Esther Fischer-Homberger ist mir zuerst als Medizinhistorikerin aufgefallen, und zwar als eine enorm belesene, kluge und pfiffige. Ihre Bücher über die Hypochondrie (1970) und über die traumatische Neurose (1975) sind von unmittelbarer Bedeutung für die Ideengeschichte der Psychoanalyse. Der Aufsatz über Charcot (1971) ist das Beste, was mir zur Frage nach dem Stellenwelt der „psychischen“ Ätiologie im Werk des großen Neurologen bekannt ist. Fischer-Homberger ist eine hochpräzise Forscherin.

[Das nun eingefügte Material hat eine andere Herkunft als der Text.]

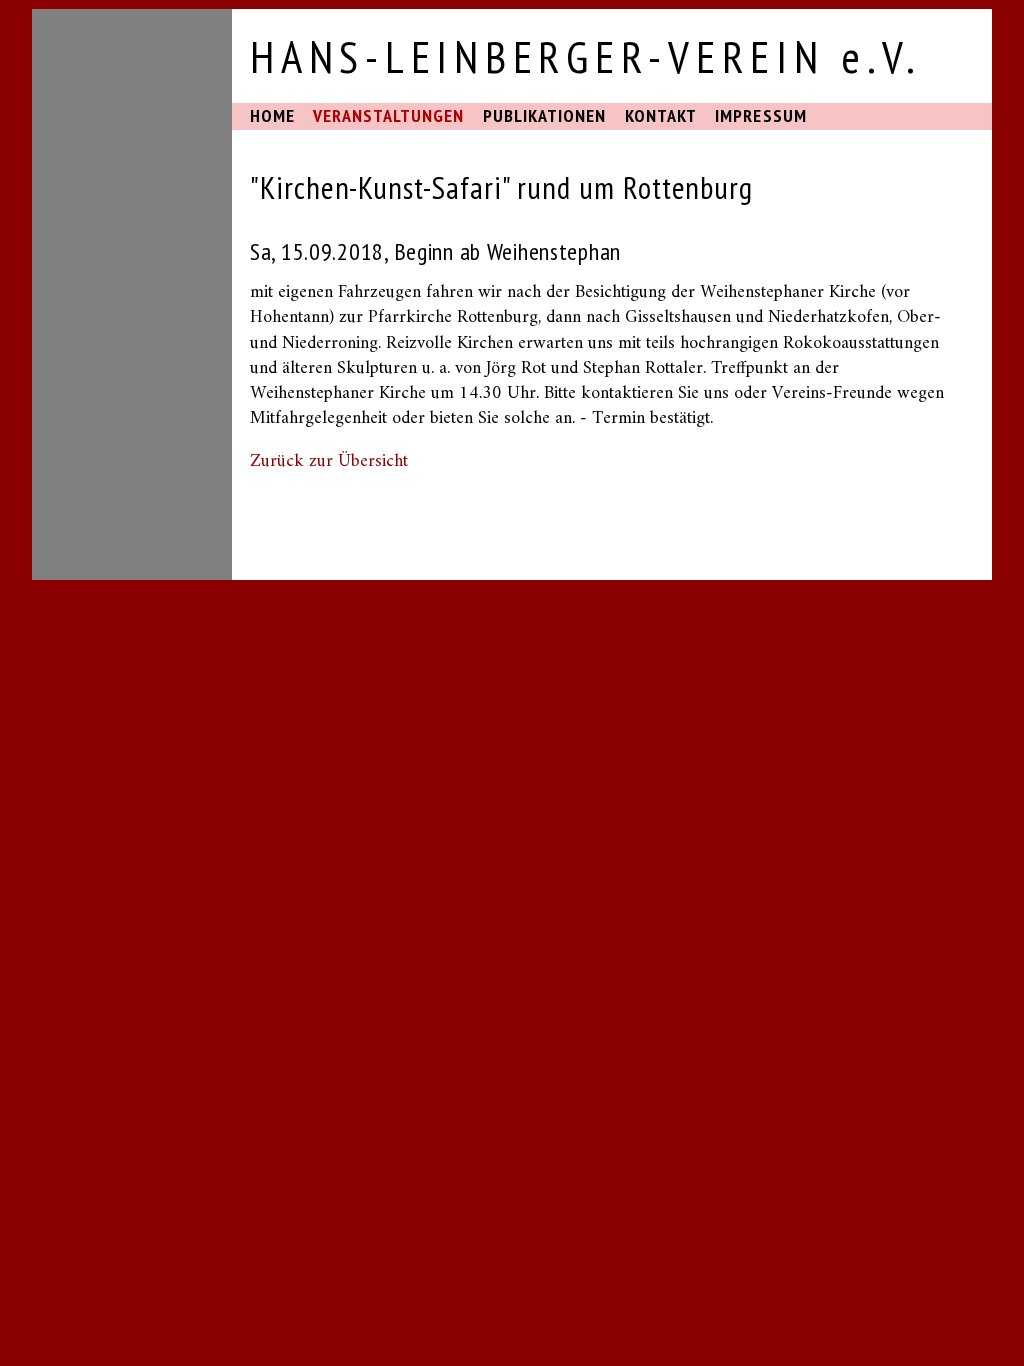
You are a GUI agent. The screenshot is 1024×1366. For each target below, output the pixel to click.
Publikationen (545, 115)
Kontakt (661, 115)
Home (272, 115)
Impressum (761, 115)
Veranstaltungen (388, 115)
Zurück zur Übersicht (329, 461)
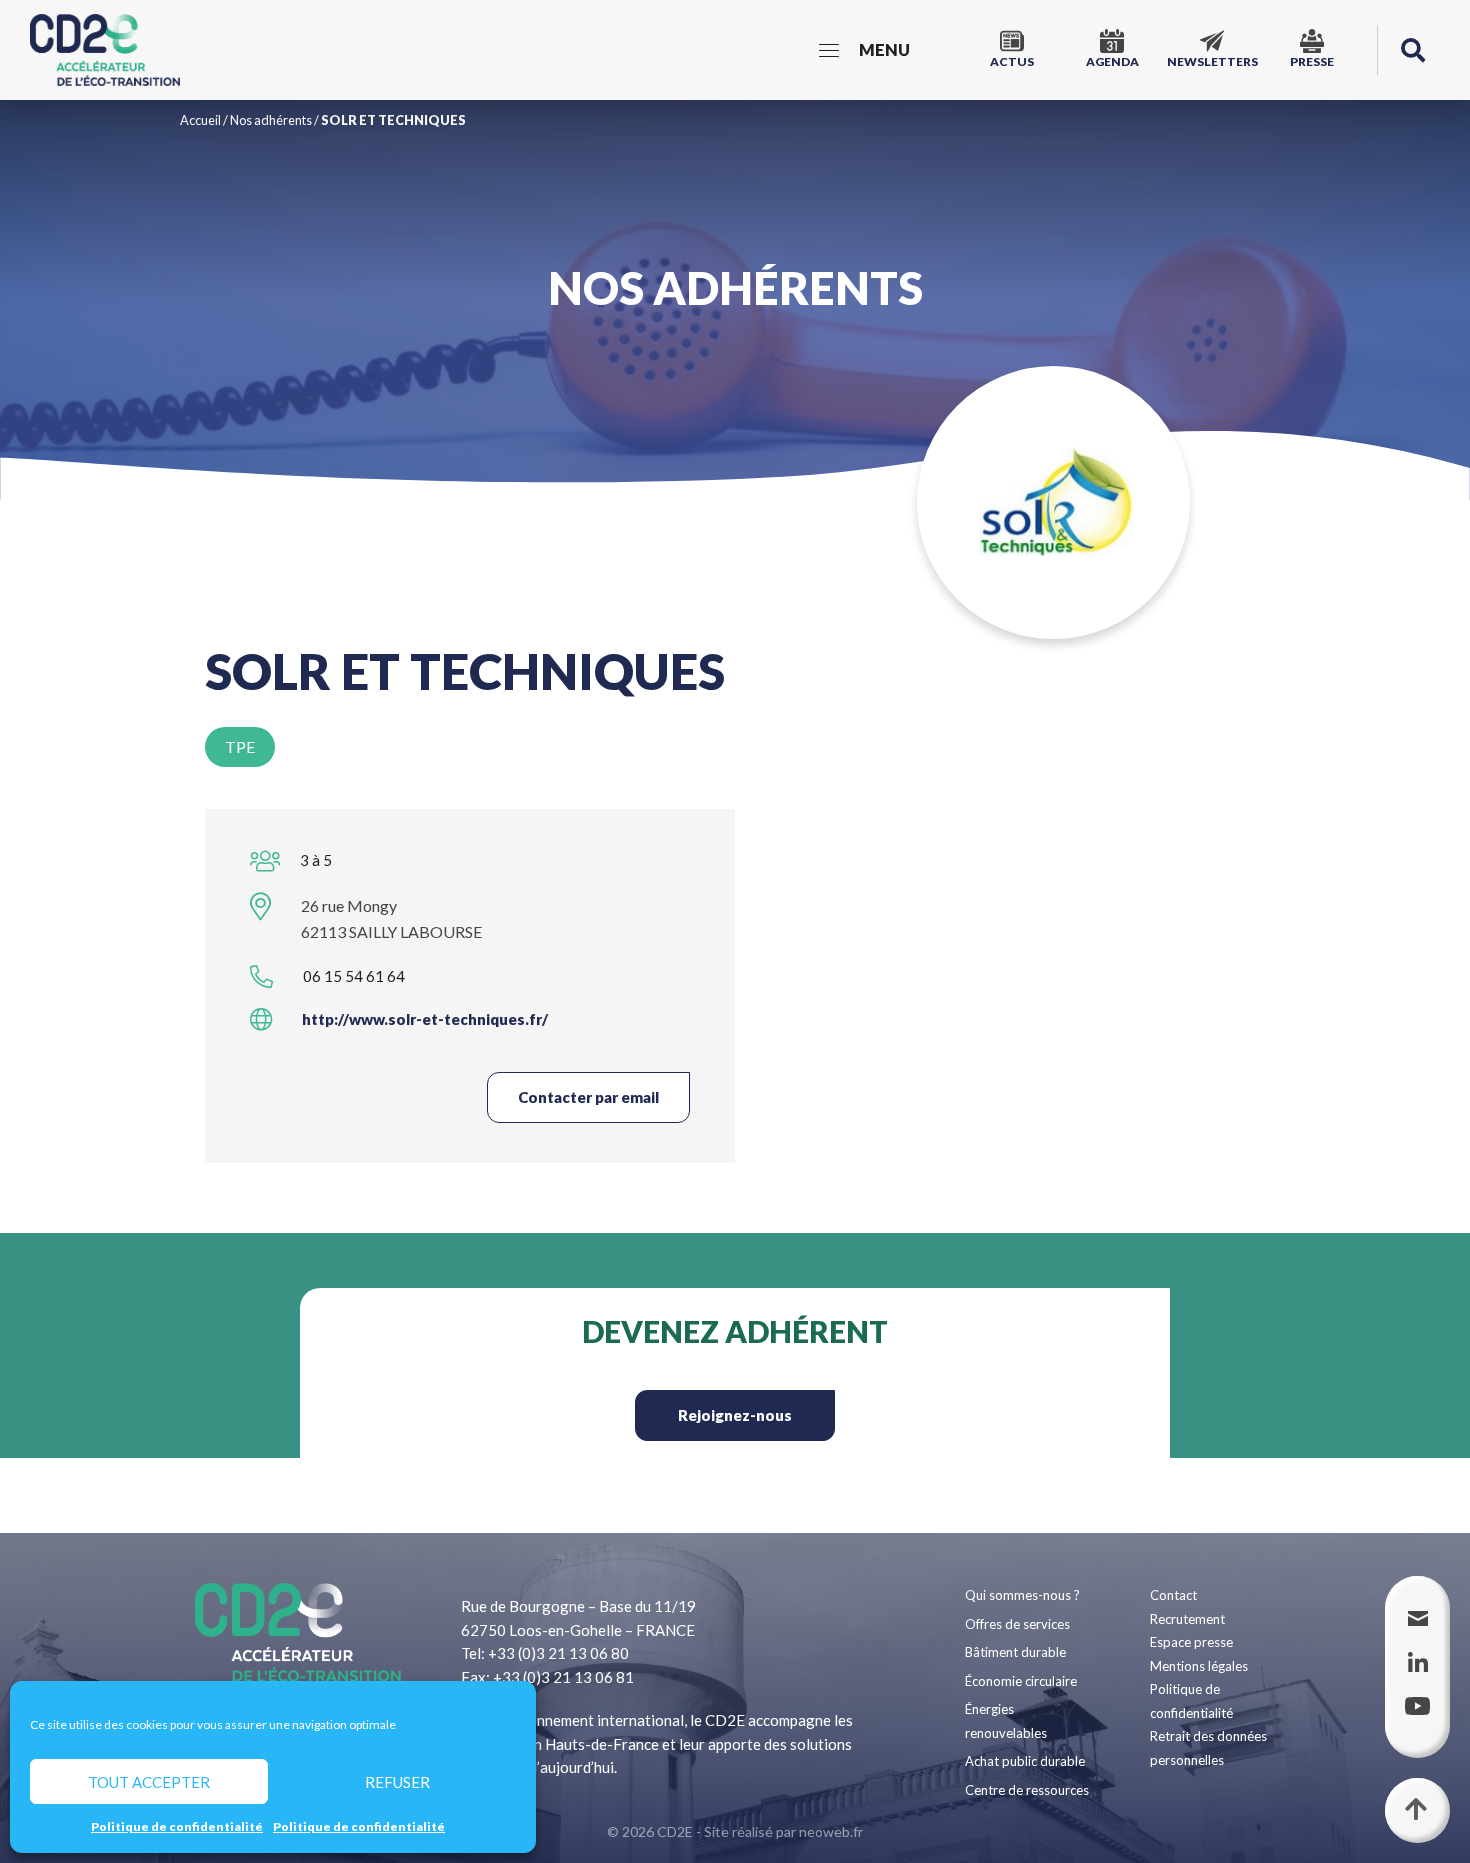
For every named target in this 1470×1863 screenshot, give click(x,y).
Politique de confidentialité (177, 1826)
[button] (1413, 50)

Sie studiert die Quellen und findet neue, entdeckt Zusammenhänge und ist das Gegenteil jenes Typs von Autor, der sich darauf beschränkt, all die Geschichten noch einmal nachzuerzählen, die uns schon so oft erzählt worden sind.
Ihr neues Buch ist von einer anderen Art. Es gehört in die Reihe jener, man wird wohl sagen müssen: feministischen Publikationen, die wir von der Autorin seit etwa 1979 kennen. Zu nennen sind „Krankheit Frau“ (1975), „Medizin vor Gericht“ (1983) und, zusammen mit Marie-Luise Könneker, „Götterspeisen, Teufelsküchen“ (1990). Ich spreche von der Kategorie der feministischen Literatur mit leichter Zurückhaltung, weil aus der Wut Geschriebenes, bei aller Berechtigung der Wut, zu einer Einengung und Starre führen kann, die zu mögen viel schwesterliche Liebesanstrengung erfordert. So schwer macht es uns Fischer-Homberger Gott sei Dank nicht.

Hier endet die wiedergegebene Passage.